Saturday 18 September 2010

The Winterval stories begin...

The tabloids have, predictably, leapt on the Pope's remarks in Westminster Hall that:

‘There are those who argue that the public celebration of festivals such as Christmas should be discouraged, in the questionable belief that it might somehow offend those of other religions or none.’

It is not, and never has been, clear who those 'those' actually are, or who the Pope is battling to save Christmas from.

But it's a line the Mail and its ilk have been spinning for years - and they're not likely to stop now the Pope has repeated it.

On the Sky News paper preview on Friday night, Mail columnist John McEntee used the old urban myth about 'Birmingham renaming Christmas 'Winterval'' as Exhibit A.

Over in today's Express, Gary Nicks begins his article with:

Pope Benedict XVI yesterday made an impassioned plea for Britain to return to its Christian values and condemned the “politically correct brigade” who dismiss Christmas.

See what he did there? Put 'politically correct brigade' in quote marks to make it appear that the Pope actually used those very words.

He didn't.

Nicks goes on:

In recent years there have been cases of schools cancelling Christmas Nativity plays for fear of offending non-Christians and ­replacing them with winterval festivals.

He doesn't provide any specific examples of 'schools' doing these things.

In the Star, Emily Hall writes:

Speaking to a packed Westminster Hall in London, he urged people to turn their backs on the use of words like “Winterval” to describe the festival of Jesus’s birth.

She writes this despite the fact the Pope didn't actually use the word 'Winterval' and didn't say anything about the 'use of words' to describe Christmas.

Meanwhile, the Sun's James Clench says the Pope:

let rip at the politically correct knuckleheads who deem [Christmas] offensive to other faiths...

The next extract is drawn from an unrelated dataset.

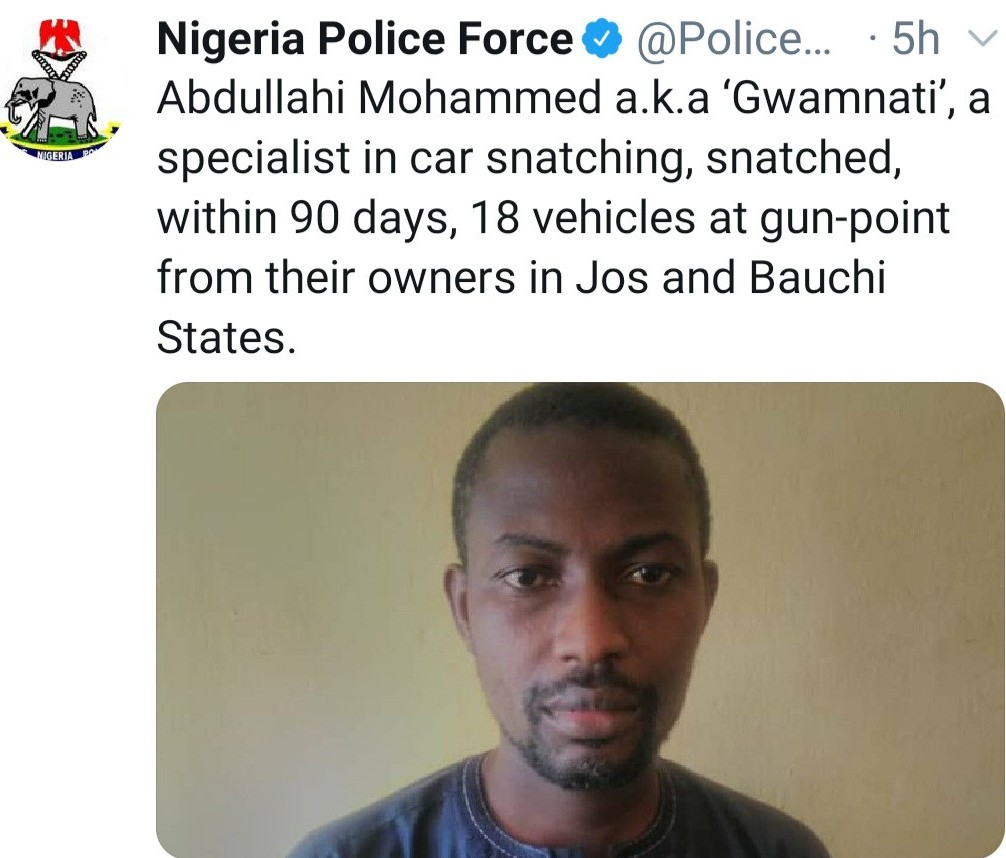Image resolution: width=1006 pixels, height=858 pixels.
Task: Open the "Nigeria Police Force" display name
Action: [x=365, y=39]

He urged his VIP audience to use their "respective spheres of influence" to help turn back a tide that has seen Christmas renamed Winterval.

Quite how his audience can turn back a tide that doesn't exist is hard to say.

But how many more times are these lazy 'journalists' going to trot out this Winterval nonsense before they accept that it is 'bollocks'?

Perhaps the most notorious of the anti-Christmas rebrandings is Winterval, in Birmingham, and when you telephone the Birmingham city council press office to ask about it, you are met first of all with a silence that might seasonably be described as frosty.

"We get this every year," a press officer sighs, eventually. "It just depends how many rogue journalists you get in any given year. We tell them it's bollocks, but it doesn't seem to make much difference."


According to an official statement from the council, Winterval - which ran in 1997 and 1998, and never since - was a promotional campaign to drive business into Birmingham's newly regenerated town centre. It began in early November and finished in January.


During the part of that period traditionally celebrated as Christmas, "there was a banner saying Merry Christmas across the front of the council house, Christmas lights, Christmas trees in the main civil squares, regular carol-singing sessions by school choirs, and the Lord Mayor sent a Christmas card with a traditional Christmas scene wishing everyone a Merry Christmas".

How dare these 'politically correct knuckleheads' ban Christmas in such a way.

14 comments:

  1. Thanks for this. My late wife Val, a media officer for Birmingham City Council, spent much time on and had many sleepless nights over this wilful misinterpretation of events. As an object lesson in lazy journalism this 'story' is unbeatable.

    And the pope is in Birmingham tomorrow. I hope someone has the balls to put him right.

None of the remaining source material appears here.